Nella fattispecie, ritorniamo alla casistica degli sportivi di professione, che potremmo definire “grossi accumulatori di reddito fino ad una certa età”. Al di là del tipo di successo o del calibro del compenso annuo, ciò che distingue gli atleti professionisti da altri grossi accumulatori di reddito, come cantanti o attori famosi, è, infatti, la durata “a scadenza” della loro carriera. Per quanto il tuo stile libero sia impeccabile, i tuoi goal siano momenti di pura emozione e la tua schiacciata sia poesia, potrai giocare a livelli competitivi fino a che il tuo corpo (e la tua mente) reggeranno il ritmo: nella maggior parte dei casi non oltre i 35/40 anni d’età.

Se avrai guadagnato molto e sperperato altrettanto, cosa ti resterà per gli anni a venire? Come pagherai gli studi dei tuoi figli? Come manterrai la tua famiglia?

Una bassa educazione finanziaria e il lasciarsi andare ai piaceri immediati, senza pianificare le proprie finanze rischia di sfociare nella triste vicenda della Cicala nella favola di Esopo “La cicala e la formica”, quella del circolo vizioso tra bancarotta, vergogna e autocommiserazione.

Sebbene, infatti, sia umanamente comprensibile e psicologicamente spiegabile che tanti soldi tutti insieme diano “alla testa”, è pur vero che ad uno sguardo più lucido, i rischi di non affidarsi ad una figura competente come un consulente patrimoniale che aiuti a progettare una strategia di risparmio e implementi una modalità efficace di gestione del denaro sono di gran lunga superiori ai benefici che si possono trarre da un uso edonistico del proprio reddito.

Imparare a gestire le proprie entrate, tuttavia, non significa condurre una vita monastica, bensì saper dosare spese (e piaceri) e risparmi in modo da implementare una ragionata pianificazione patrimoniale in vista del futuro e per la sicurezza economica propria e dei propri figli.

Pianificare non significa solo risparmiare, ma anche investire.

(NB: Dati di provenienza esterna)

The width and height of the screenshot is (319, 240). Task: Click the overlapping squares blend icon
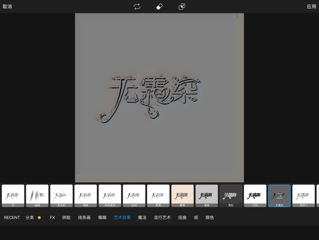pyautogui.click(x=182, y=7)
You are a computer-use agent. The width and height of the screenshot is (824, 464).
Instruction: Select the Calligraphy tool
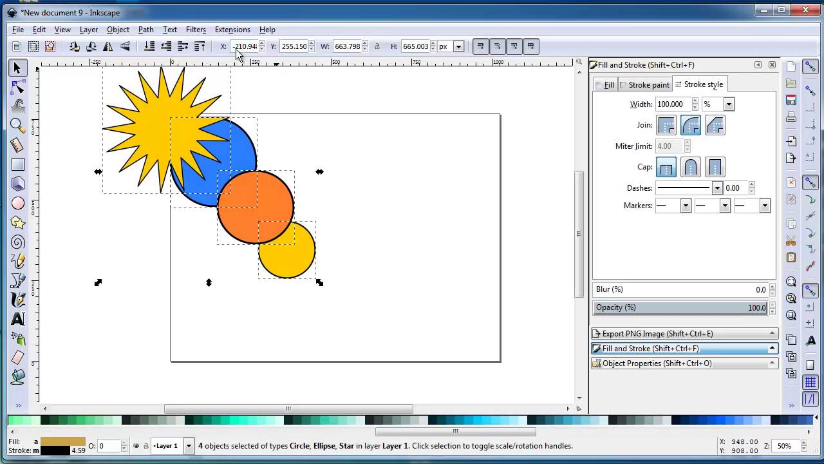[17, 300]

Sono sempre più numerosi gli sportivi che a fine carriera iniziano a crearsi un side business, a investire in aziende o progetti o ad utilizzare il proprio network per crearsi nuove opportunità di guadagno.

Il punto è che, come il diavolo sta nei dettagli, anche la probabilità di scommettere sull’investimento sbagliato, vuoi per inesperienza, vuoi per consigli poco affidabili, è dietro l’angolo.

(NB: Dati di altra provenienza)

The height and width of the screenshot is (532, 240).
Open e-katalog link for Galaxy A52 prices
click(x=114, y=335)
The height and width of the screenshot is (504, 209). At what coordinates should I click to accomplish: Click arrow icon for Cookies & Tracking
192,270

Pertanto, se da un lato, è assolutamente irrazionale e potenzialmente dannoso lasciare al caso la “fortuna” guadagnata negli anni, dall’altro è importante scegliere in modo oculato come gestirla e a chi rivolgersi per operare in sicurezza e ottimizzare i risultati.

Il vantaggio di rivolgersi ad un consulente patrimoniale è di poter architettare il proprio futuro finanziario ed, eventualmente, imprenditoriale con la certezza di essersi affidati ad un professionista esperto nella protezione, gestione e trasmissione di grandi patrimoni.

Proprio per la strategica importanza di questa figura, sono dell’idea che sia meglio investire tutto il tempo necessario a cercare e conoscere il professionista che fa al caso proprio, e questo perché è importante che il rapporto consulente-cliente sia basato sulla fiducia e sul rispetto reciproco per poter durare nel tempo ed essere altamente proficuo.